The Financial Times first caught up with Farrow in 2004, at the height of her misfortune. “I bought the place in 2001, but by then costs were spiralling out of control and I was in danger of losing the family home in Oxford,” she says. Farrow had no other option than to put the house on the market in 2007 for €3m, but even that did not go according to plan: she discovered that crucial paperwork concerning the restoration work was missing.
Still in love with that part of Umbria, in 2008 Farrow struck a deal with a local landowner: she would rent an old derelict house about a mile from her old farmhouse, and renovate the inside while the landowner took care of the exterior. “When I first started the place was falling apart. It was being lived in by about 40 cats and 50 dogs,” she says. After two years the property was finished but, although she was pleased with the new house, Farrow would still drive past her old farmhouse, wondering what was going on inside. “I never saw any cars going in or out or anything, so one day I called up the person I sold it to.”
Farrow struck another deal: she would rent her old farmhouse on the condition she could redesign the interior. She has since returned it to the high-end rustic style she favoured when she first restored the building. “We have come full circle, but I’ve definitely learnt a great deal since then,” she says. Today, Farrow runs holiday rentals from the property, San Martino, which can sleep up to 22.
Building and surveying costs are not the only pitfalls for would-be property restorers.
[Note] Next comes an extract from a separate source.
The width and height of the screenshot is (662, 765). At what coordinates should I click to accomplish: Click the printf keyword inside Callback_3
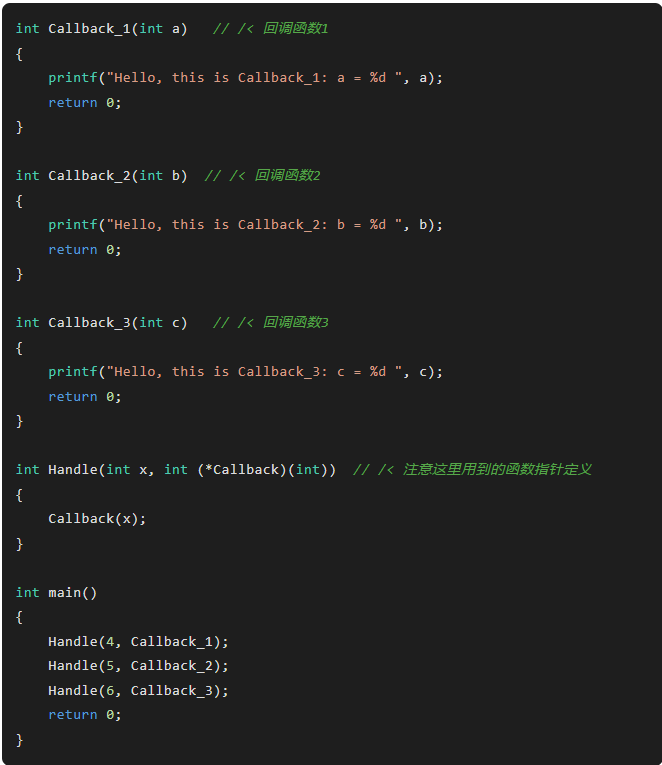72,371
A major concern with any restoration job is building regulations. Different rules across the globe mean it is vital that a potential restorer is well-versed on local regulations before embarking on a project.
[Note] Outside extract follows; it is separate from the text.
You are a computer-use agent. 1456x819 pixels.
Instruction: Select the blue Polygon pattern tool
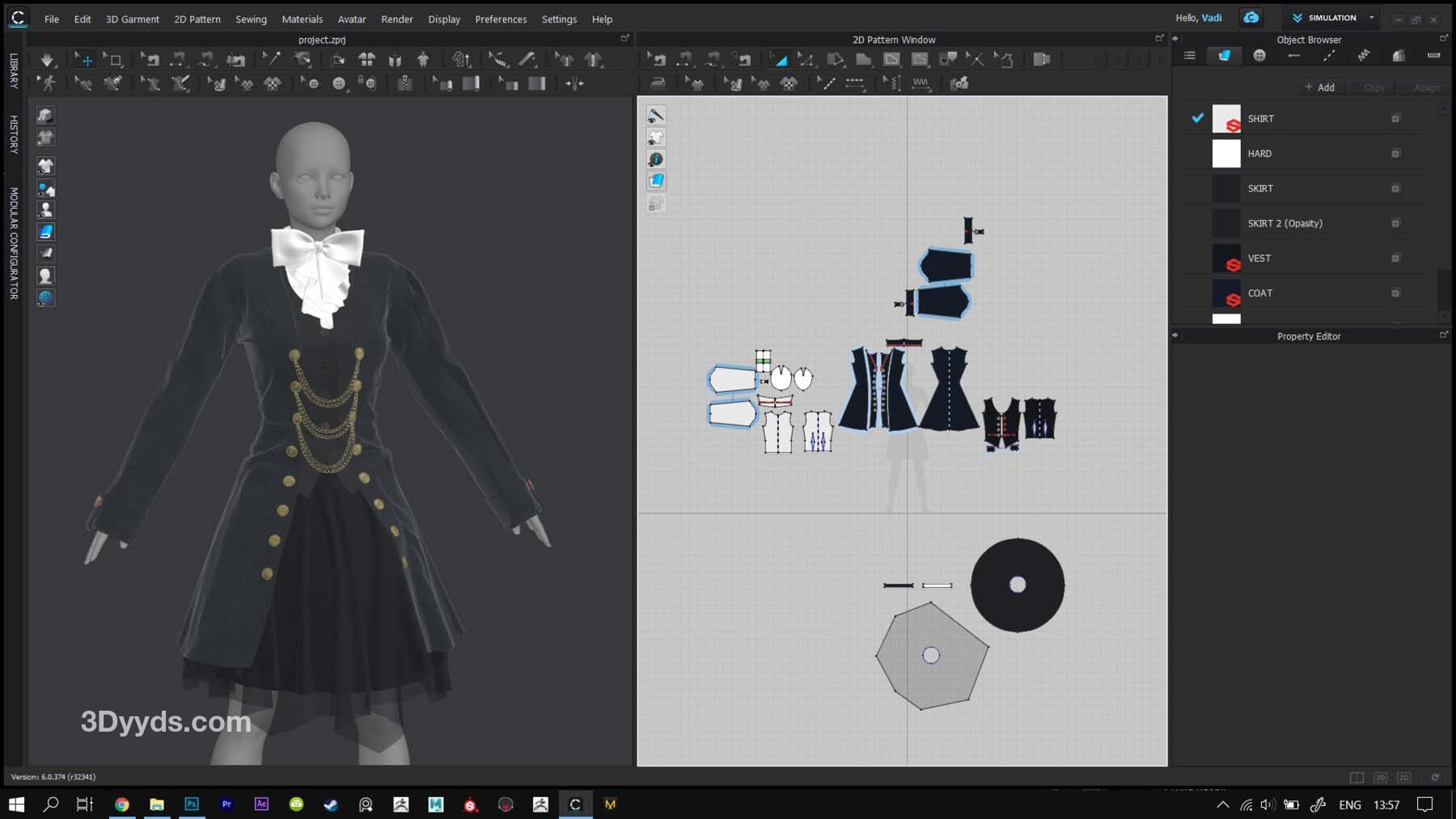point(779,60)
According to Carritt, of Jackson Stops & Staff, this is especially true in the UK. “If you’re restoring a listed property and changing its use – perhaps turning an old house into flats – then not only do you have to follow heritage regulations, but you also might be required to follow new building regulations too; even if they are contradictory,” she says.
Carritt explains that a planning authority might insist a finished property has fire doors and double glazing, while English Heritage might completely forbid it. Her advice? “Always go with the heritage regulations and get them to consult and agree with the planners – that way you’re not piggy in the middle.”
Kate Ashton, 50, and her husband, Charlie, had to jump through a series of planning hoops to satisfy the restoration regulations on their country house in Essex. “When we bought Rivenhall Place in 2000 we were told it was Grade II-listed, but after a few months we discovered it was actually Grade II*-listed, which, it turns out, is a whole different ballgame. We had all sorts of Georgian preservation societies getting involved then,” she says.
The bolstered regulations meant the Ashtons could not replace the glass in some windows, while specially cast bricks and a certain type of mortar had to be used in some place in keeping with the original structure. This was despite the fact that when they bought the property it was in serious need of repair, with 4ft of water in the basement. “Still,” she says, “if you are going to take on the restoration of a lovely old house like this, you have to be prepared to do it properly.”
Playing by the rules seems to have paid off. Having bought Rivenhall Place for about £1.5m just over 12 years ago and spending in the region of £2m on the house and grounds, the couple are now marketing it for £5.5m, through Jackson Stops & Staff.
So, what is next for the Ashtons? “We’d love to restore another house, just perhaps not on this scale.” she says. “Not right away, anyway.”